Data Types
In the broadest sense, data is any input that can be structured to provide information and drive action. However, “anything” is too broad for practical work. To navigate data science effectively, we categorize data based on its format and how it can be analyzed.
1. Unstructured Data
Unstructured data is increasingly vital in modern science. While we often think of it as simple “string” or “character” fields—such as a “Name” column or an “Other, please describe” box—it encompasses much more.
Modern Machine Learning allows us to extract value from complex unstructured sources, including:
Visuals: X-rays and fundoscopy images.
Audio: Cough recordings or voice patterns.
Sensors: Real-time data from wearables.
While it may seem like magic, it follows a systematic method of converting these “raw” formats into structured data that models can interpret.
2. Structured Data
Structured data is a more formal entity, typically stored in a “rectangular” format with variables in columns and cases (or observations) in rows. This data is generally split into two types:
Categorical
Nominal/ Categorical : Data that presents as a category with no inherent rank (e.g., Hair Color or “Diseased/Non-Diseased”). These are typically expressed as counts and percentages.

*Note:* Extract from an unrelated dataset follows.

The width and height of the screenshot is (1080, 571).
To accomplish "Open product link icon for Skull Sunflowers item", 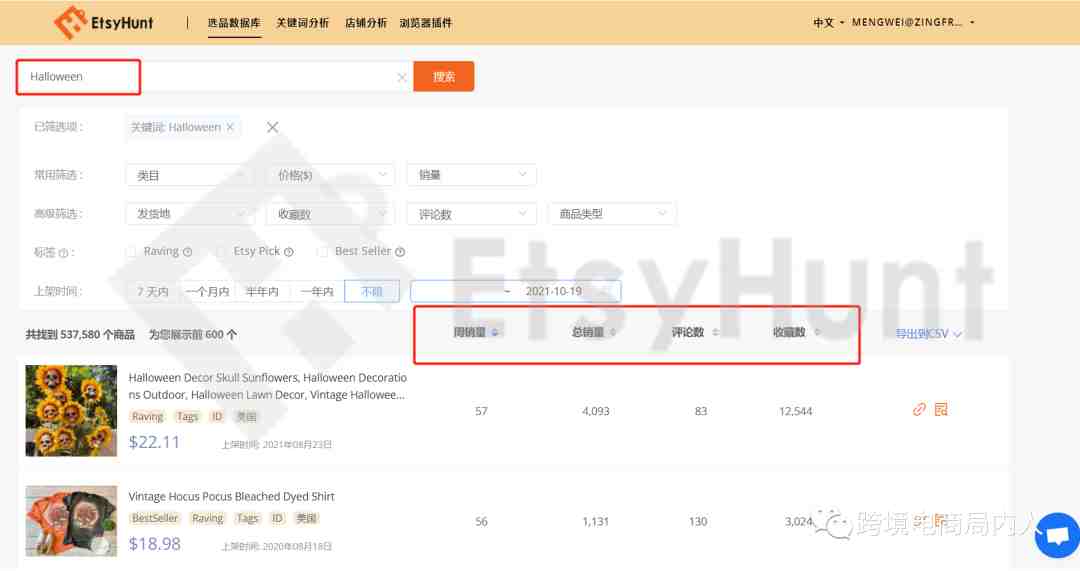I will click(x=919, y=410).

Ordinal: A special type of categorical data where there is a logical order (e.g., Mild, Moderate, Severe). When visualizing this data, maintaining that specific sequence is crucial.
Numeric (Quantitative)
Continuous: Variables that can take on decimal values (e.g., weight or blood glucose). These are typically represented by a mean or median.

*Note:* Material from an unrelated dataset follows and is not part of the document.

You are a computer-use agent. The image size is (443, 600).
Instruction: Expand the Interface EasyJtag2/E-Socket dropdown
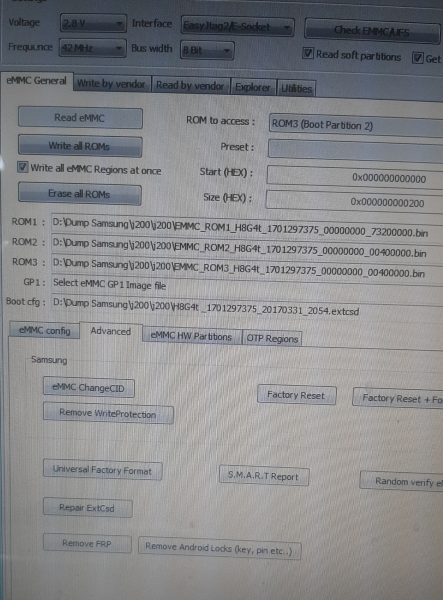pyautogui.click(x=238, y=26)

Discrete: Variables that cannot take on decimal places (e.g., Number of Children). Since you cannot have 1.5 children, it only makes logical sense to treat these as whole integers.
Software-Specific Nomenclature
While the principles remain constant, the “names” change depending on the tool you use.
| Concept | Idea | R Term | Other Terms |
| Free Text | Any Text that is typed out in an unstructured way | Character | String |
| Categorical | Data that can only take a specific set of values (Structured) | Character | String |
| Ordinal | Categorical Data that can take a predefined order - example Mild, Moderate, Severe | Factor | |
| Continuous | Numeric Data that can take decimal places | Numeric | Double, Float |
| Discrete | Numeric Data that cannot take decimal places | Integer | Int |
In database systems like SQL, terminology becomes even more intricate, with specific types based on precision (total digits) and scale (digits after the decimal). Databases use even more precise datatypes like varchar(50), float(50) etc.
The bottom line is that it makes sense to understand how your software processes data and then select the correct data type. This is helpful while cleaning, visualizing or modelling your data and saves you a lot of frustration later in the process.